The expected answer is a copy of every line in the listing that has the word "This".

Extracted records:
- - - - -
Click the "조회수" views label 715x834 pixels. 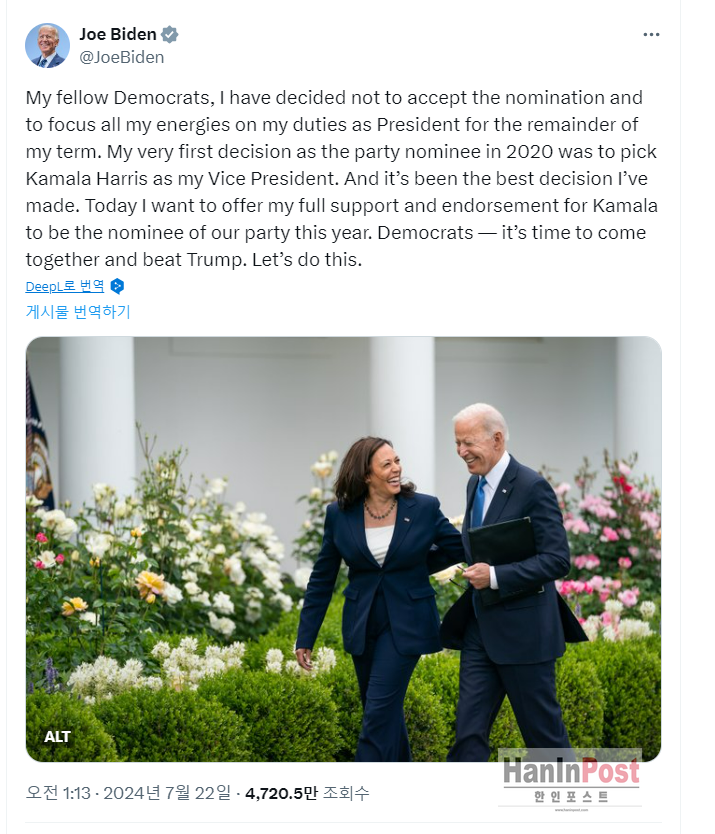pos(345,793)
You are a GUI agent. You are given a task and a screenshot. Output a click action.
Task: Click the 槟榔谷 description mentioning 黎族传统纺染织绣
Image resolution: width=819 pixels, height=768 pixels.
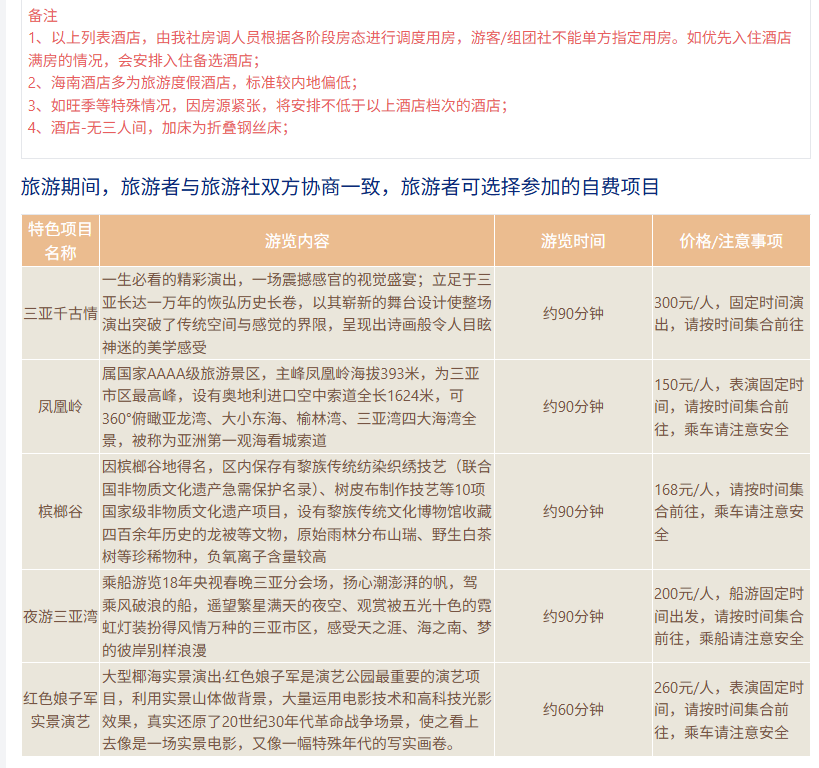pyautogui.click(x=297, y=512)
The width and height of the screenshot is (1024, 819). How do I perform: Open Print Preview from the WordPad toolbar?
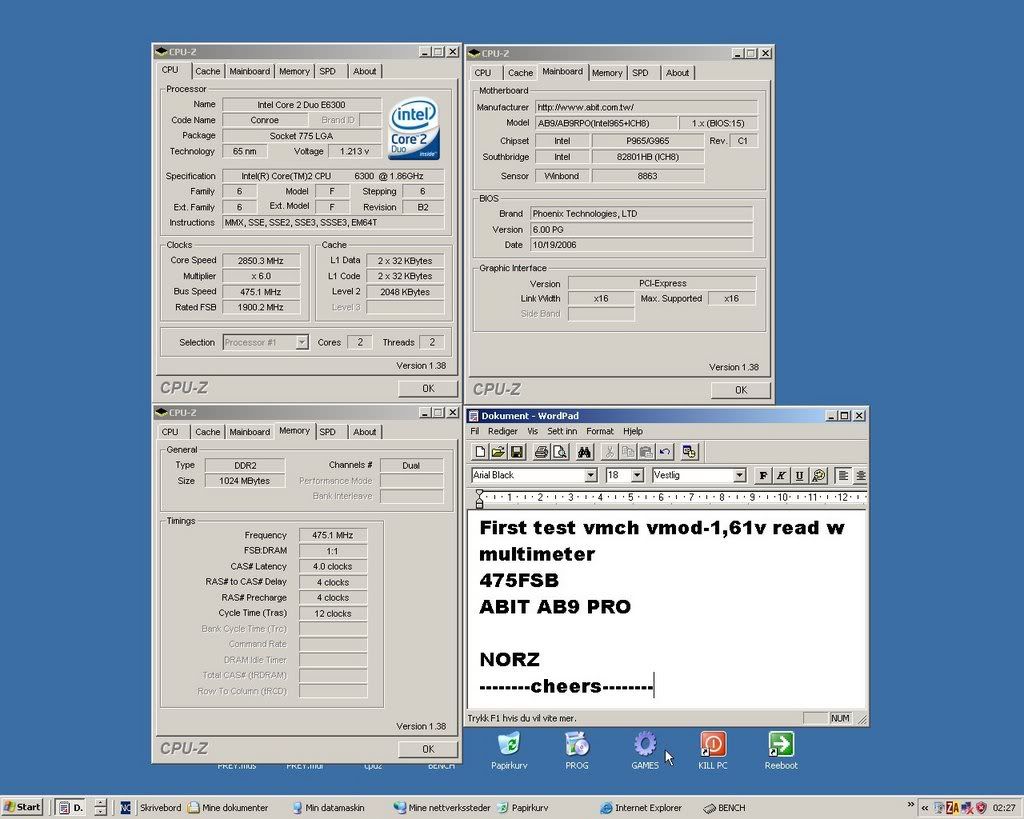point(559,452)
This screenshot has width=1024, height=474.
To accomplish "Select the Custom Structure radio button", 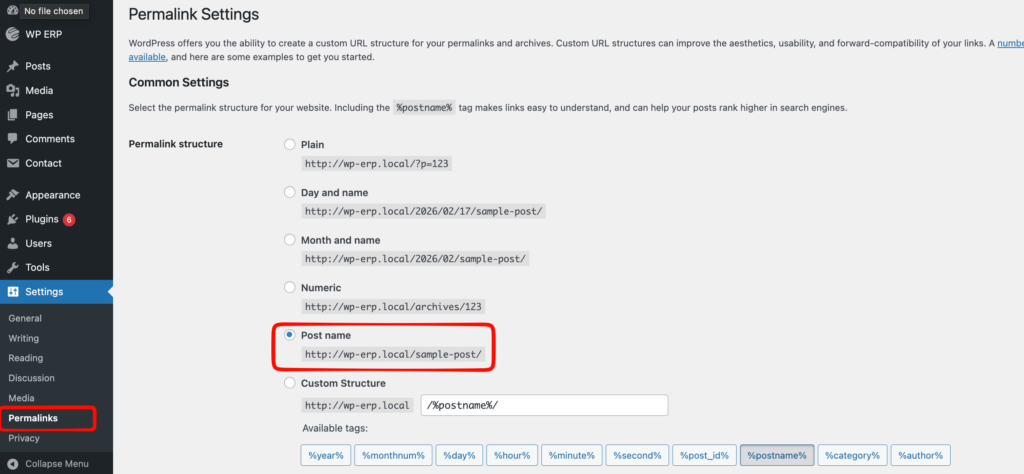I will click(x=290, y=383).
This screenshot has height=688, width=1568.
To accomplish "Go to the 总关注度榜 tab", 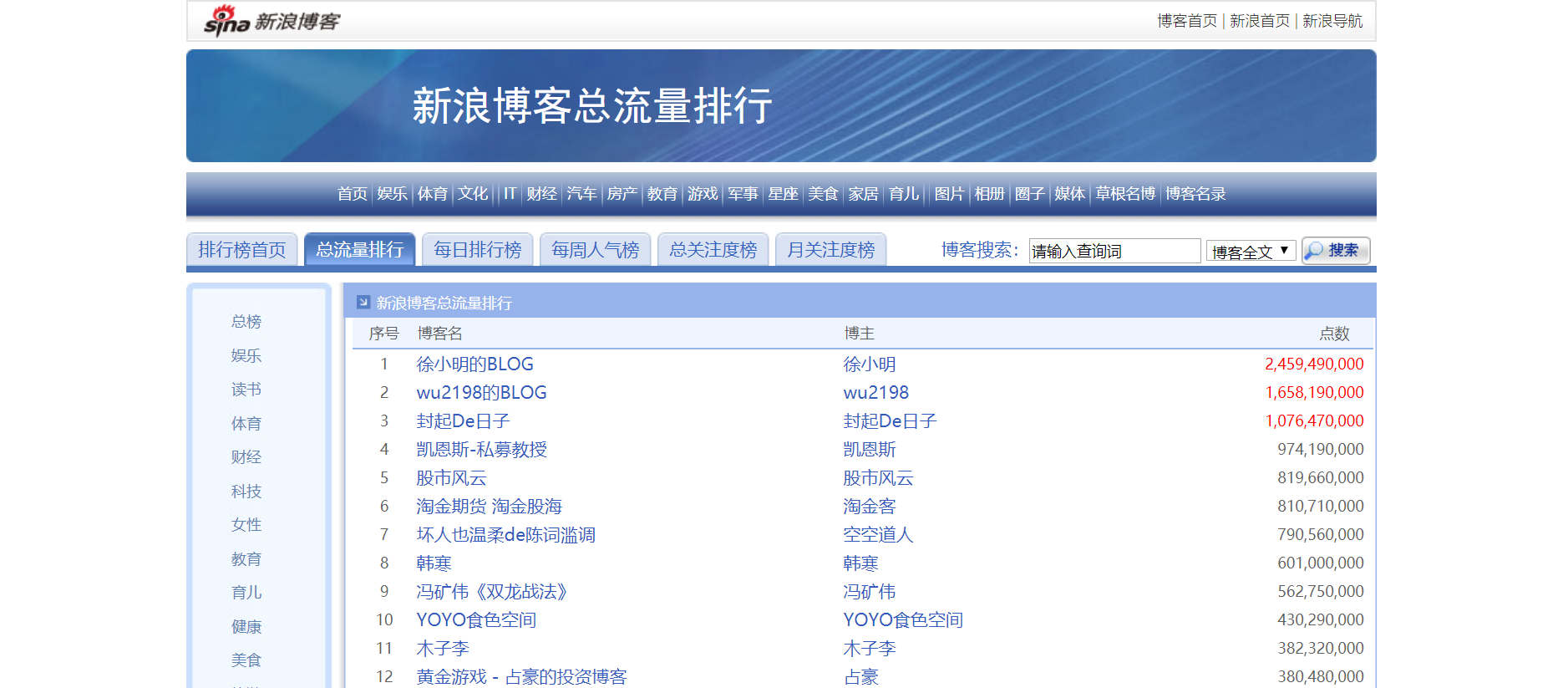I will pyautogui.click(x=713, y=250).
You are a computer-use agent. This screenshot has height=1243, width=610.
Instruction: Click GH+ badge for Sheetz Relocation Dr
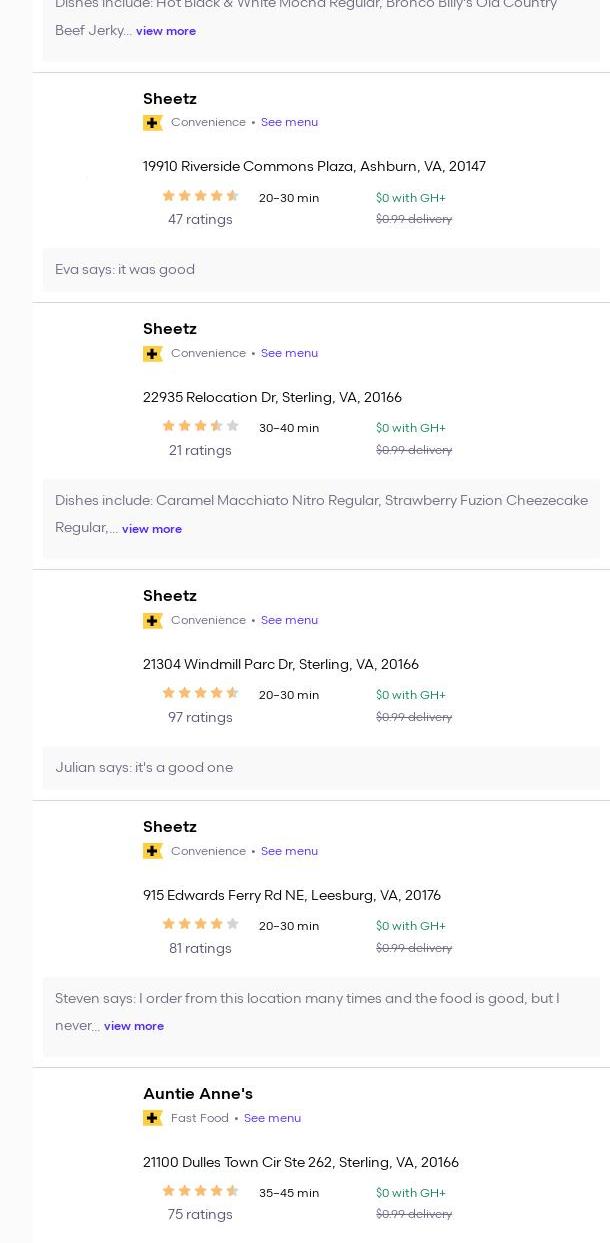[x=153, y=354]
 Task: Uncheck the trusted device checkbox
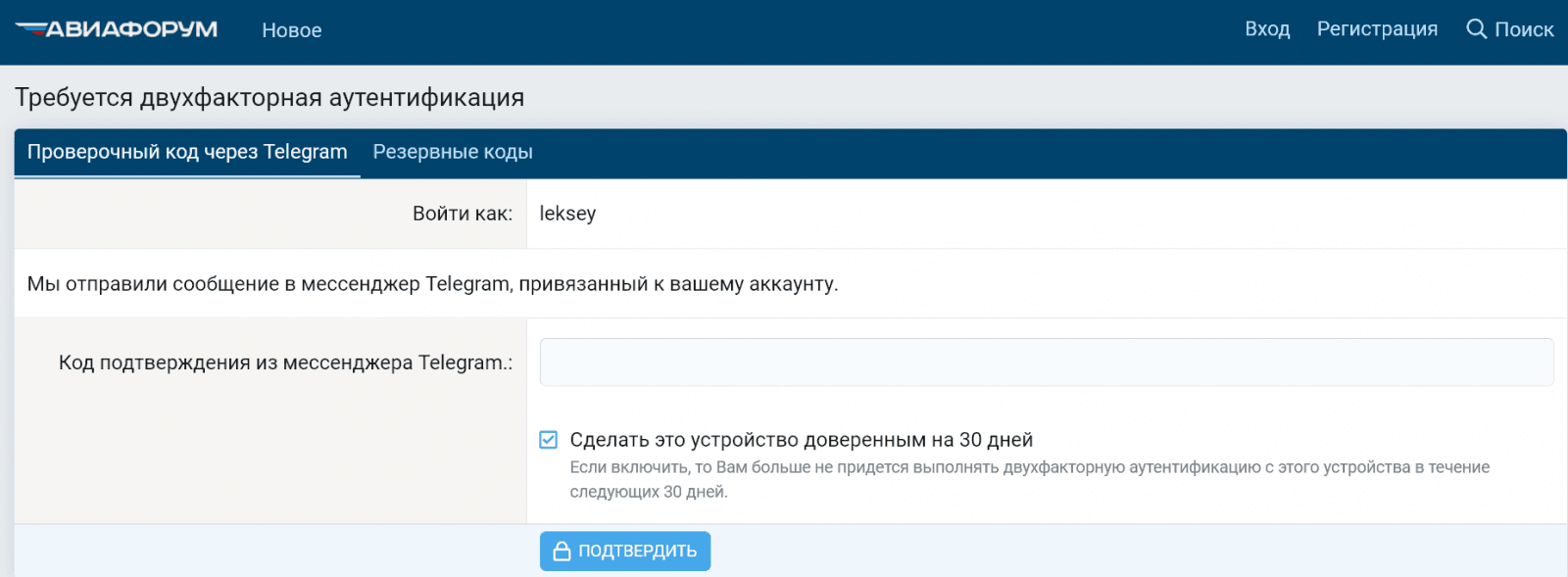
- - - - -
Response box:
This screenshot has width=1024, height=474.
This screenshot has height=688, width=1568.
You are a computer-use agent. This screenshot has height=1243, width=610.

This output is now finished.